I break myself so I can examine the pieces. Flipping each fragment over like an archeologist, the pieces give me a particular thrill. I am an assembly of different histories, selves waiting to be glued together. Every other day, I routinely break myself apart so I can put myself together in order to remind myself of my reflection. The glare of the morning light pierces my irises and I'm sun-stunned, marvelling at the miracle of my me.

I don't know what home is. I used to think it was a place, but now that feels less certain. These days, I think it's a person who I find myself in. Here, a small space where my soul feels suspended, tethered to the ground.

I am fragmented,. This me and that over this place and other; the ghosts of past permutations of myself haunt the alleys and corridors of places I was, in physical places and within enclaves between memories. It is hard sometimes to gather all the pieces of myself in order to go through the motions of being a person, whole and indivisible, sentient and seemingly alive.

Often, I dream of home. It's a place very far away now. The longer I spend here, the fuzzier the memories become, the subtler the imprints on my body. I can still remember if I conjure up a fragment, a singular strand from a timeline of a past life. I feel it is far and near, inside and outside my fingers, within and in a distance.

There are times I feel homesick for no apparent reason. The hollow in my throat drains through my heart till I am inured. I dream of musty rooms and humid green fields and the sea, always the sea and a boat, floating onwards, towards a destination unknown. I confuse sometimes the waking and the dream; sometimes I walk through the real as through a dream.

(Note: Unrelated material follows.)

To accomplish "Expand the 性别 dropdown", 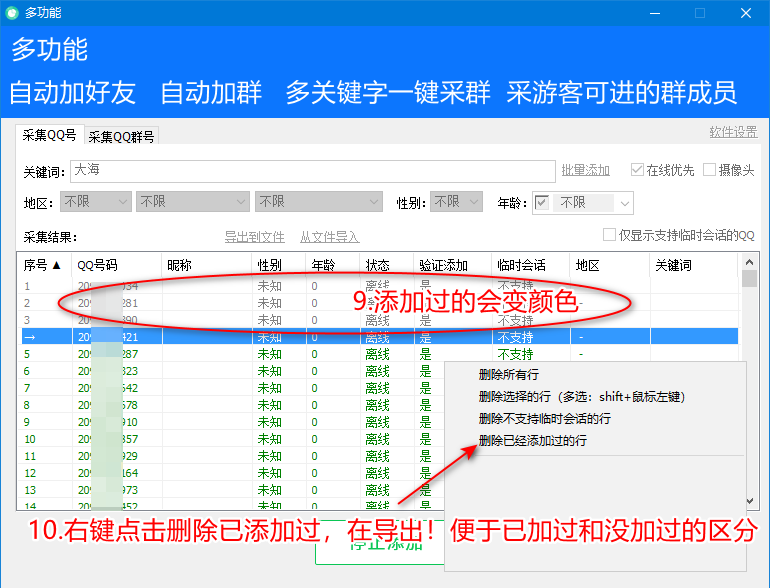I will pos(456,202).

Sometimes, reality is wonky and I think I am living in simulation. The seams show barely at the edges, threatening to unravel. I see and feel through a looking glass frosted and sleepwalking, my sense dormant and half-asleep. Realities leak here as through a membrane from some other universe. The air is thick with the thoughts of countless others.

Like a fish, I swim through this reality as through a dream. I feel, I see, but I do not understand.